Людей с помощью лозунгов дурачили всякие симоненки. Как по мне, стоило наказать зачинщиков - ведь ни одного человека не посадили. А за предательство в штабе АТО? Закупили 17 тысяч негодных бронежилетов, а это смерти человеческие. Никто за это не ответил. Должны быть реальные действия, а не слова.

Новости сейчас я читаю только по заголовкам. У меня родственники живут в 12 км от Луганска, в Лутугино. Звоню им. Они ночуют в подвале. Стреляют так часто, что они даже в дом не заходят. Вот это для меня новости. Там все говорят: "Это странная война". Понятно, что боевики, террористы уничтожают наше население. Для чего все это делается?

 - Вы можете назвать свою книгу "Донбасс" пророческой?

 - Нет, скорее документальной. Это фиксация, история – настоящая фотожурналистика. Я оставался и жил с этими людьми.

 - Чем вам лично нравится Донбасс? Что вы цените в родном Луганске?

 - Люди там открытые. Я сейчас езжу в транспорте и могу точно сказать: если громко разговаривают – значит, луганчане. Я и себя считаю луганчанином. Они доверчивые.

Например, когда ты в гостях у шахтеров – их нельзя обманывать. Они как бабка в селе: в политике не соображают, но знают, что политики врут. Так и у шахтеров. Главное – сдержать слово. Все честно. У них свой закон. Например, меня там просили: "Не снимай, когда выпиваем". Вопросов нет. Или когда пьяного шахтера на санках тянут. Ну, все и везде напиваются, я бы и сам не хотел их так показывать. Достаточно другого снимка: четверть самогонки в банке, они, к примеру, на свадьбе.

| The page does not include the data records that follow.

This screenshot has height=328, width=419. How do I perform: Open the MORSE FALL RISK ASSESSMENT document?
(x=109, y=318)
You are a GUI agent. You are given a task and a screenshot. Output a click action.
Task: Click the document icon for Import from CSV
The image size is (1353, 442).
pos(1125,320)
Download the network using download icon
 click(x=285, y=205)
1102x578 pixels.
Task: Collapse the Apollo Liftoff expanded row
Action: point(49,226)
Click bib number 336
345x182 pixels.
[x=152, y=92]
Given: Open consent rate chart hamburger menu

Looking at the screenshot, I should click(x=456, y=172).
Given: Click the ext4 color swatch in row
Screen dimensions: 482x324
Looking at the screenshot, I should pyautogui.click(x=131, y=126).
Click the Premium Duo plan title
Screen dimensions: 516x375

Вообще это люди слова. Он сказал – он сделал. Выпил – в шахту не идет. У тех, кто работает в самокопках, община и общий план на 70 человек. В это день на работу не вышел – да, отдыхай. Но завтра отработаешь две смены. И с этим все согласны. Там больше порядка. А еще на столе останется одна конфета - никто не возьмет: вдруг, кто-то придёт голодный. Это честные люди.

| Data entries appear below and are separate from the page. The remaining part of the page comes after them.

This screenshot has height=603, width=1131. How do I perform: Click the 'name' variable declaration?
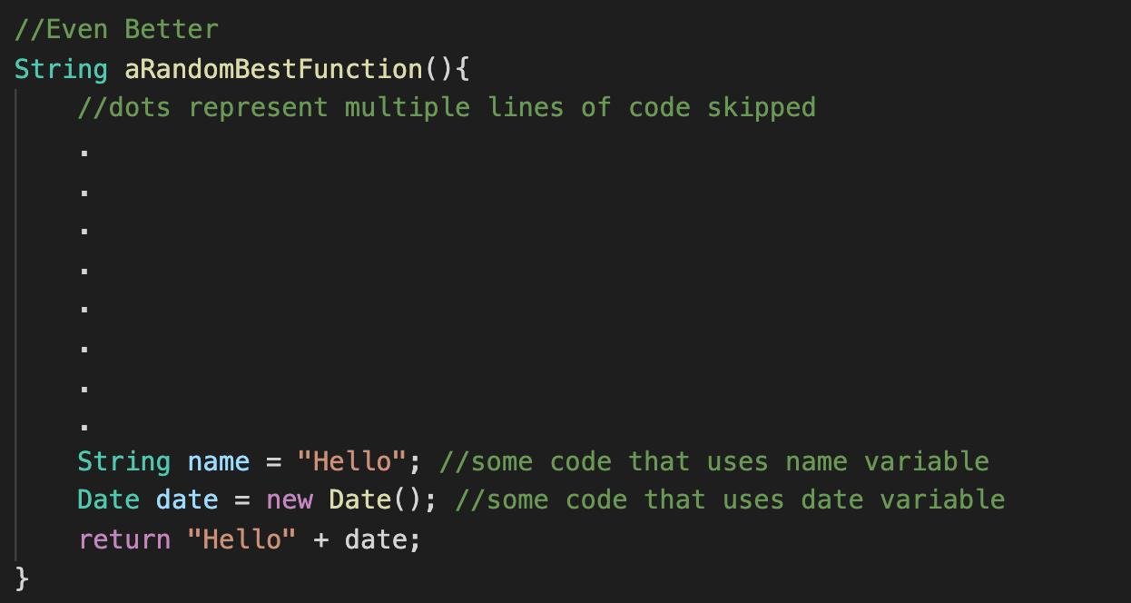click(x=218, y=461)
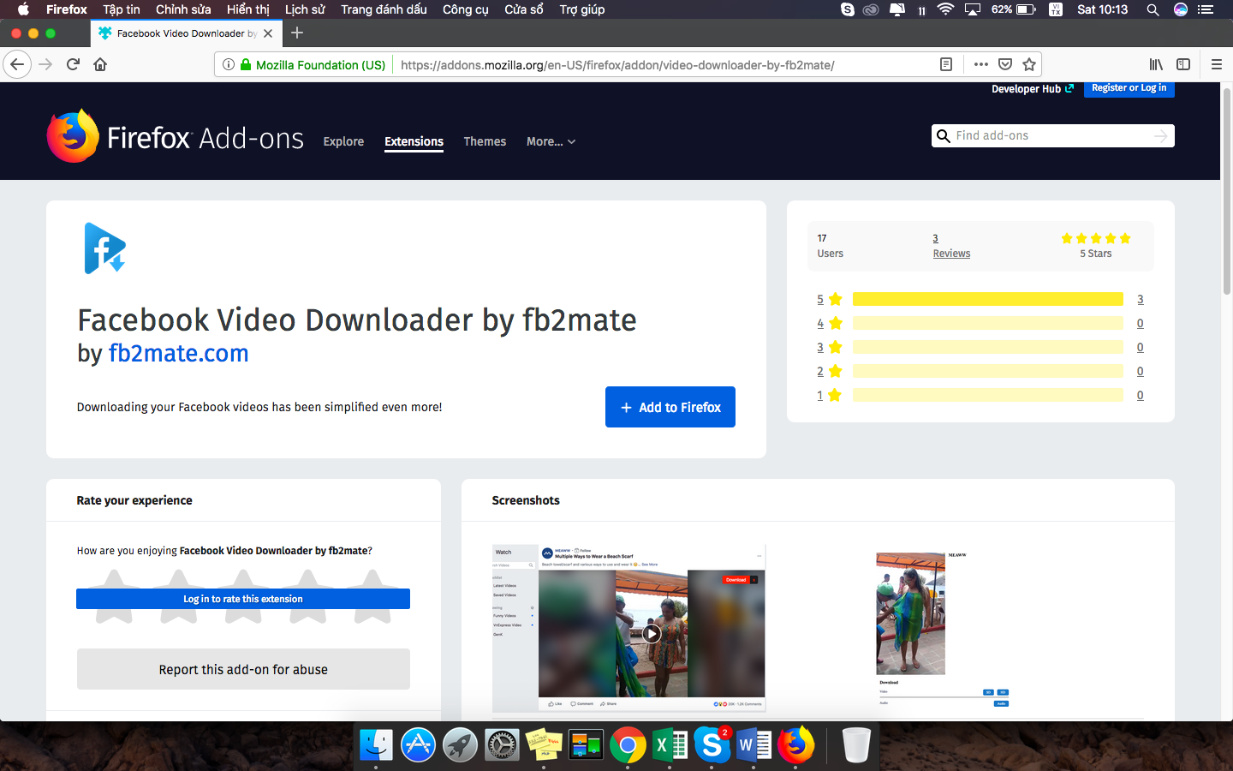Save page to Pocket
The image size is (1233, 771).
[x=1005, y=64]
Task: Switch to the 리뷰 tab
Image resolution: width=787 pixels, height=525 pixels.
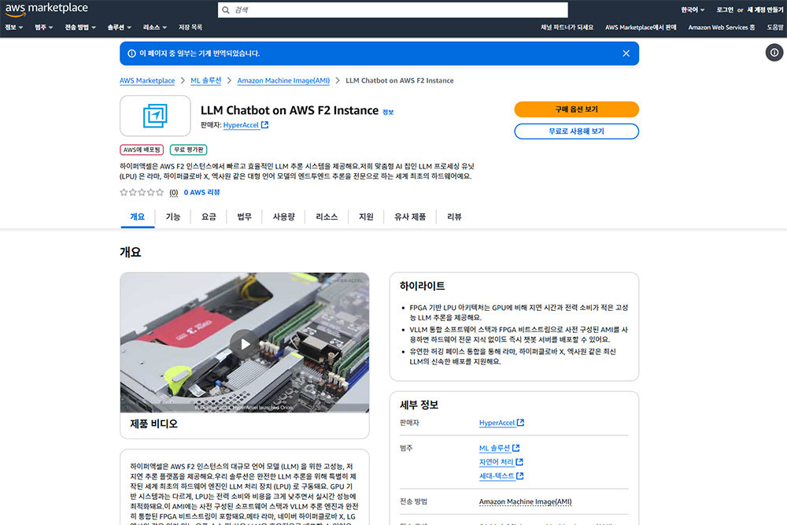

Серия "Донбасс". Фото: Александр Чекменёв. alexanderchekmenev.com

 - Как-то в интервью вы сказали, что считаете книгу "Донбасс" своей миссией. Вы ее уже завершили?

 - В какой-то момент я увидел, что топчусь на месте. Нужно было подвести итоги. Но в любом случае я возвращаюсь домой и снимаю, каждый год. Просто не так много. А Борис Михайлов (фотограф из Харькова, - ред.) сказал мне: "Ты продолжай снимать Донбасс". Вот его слова пророческие.

Когда я туда попал, я не понимал, как можно это не снимать. А потом ты снял – что дальше? Несколько одних и тех же снимков опубликовали, но накопилось очень много материала. Я понял, что финал истории – это книга. Даже когда выставка проходит, ничего не остается. Я подошел к осознанию того, что снимки должны остаться жить, нужна книга. И книга должна выйти не у нас.

 - В Украине нельзя найти издателя для подобного фотоальбома?

 - Смысла издавать его здесь я не вижу. Да и по качеству... Немцам я доверяю больше. Следующую книгу я планирую сделать в Голландии.

За границей ты получаешь каталожный номер, издатель продвигает твою книгу, есть сеть магазинов. Кроме того, издание выставляется на Амазоне.

У нас ты приходишь с готовой книгой, кто ее будет продавать? Или привозишь в донецкую "Изоляцию" издание, на презентацию приходит 20 человек. У меня покупают одну или две книги. А потом друзья покупают девять книг - на подарки и чтобы я домой не тянул их обратно. И это культурный центр Донецка.

 - Как иностранцы воспринимают ваши работы из серии "Люди улиц" и "Донбасс" на выставках в других странах? Чего больше – сочувствия или неприятия?

 - Они, особенно немцы, до слез воспринимают. И еще больше переживают, чем мы. Мне кажется, что мы огрубели, нас сделали настолько закаленными ко всему, что мы можем не замечать чужую беду.

Приведу пример: выставка в Швейцарии. Швейцарка – депутат Кантона (парламент страны, - ред.) – смотрит на снимок, где в углу стоит веник. У нее слезы на глазах. Я спрашиваю: "Почему вы плачете?" Она говорит: "Веник! Как можно так унижать женщину, чтобы она кланялась, и под чьими-то ногами вот этим предметом подметала… 21-й век!"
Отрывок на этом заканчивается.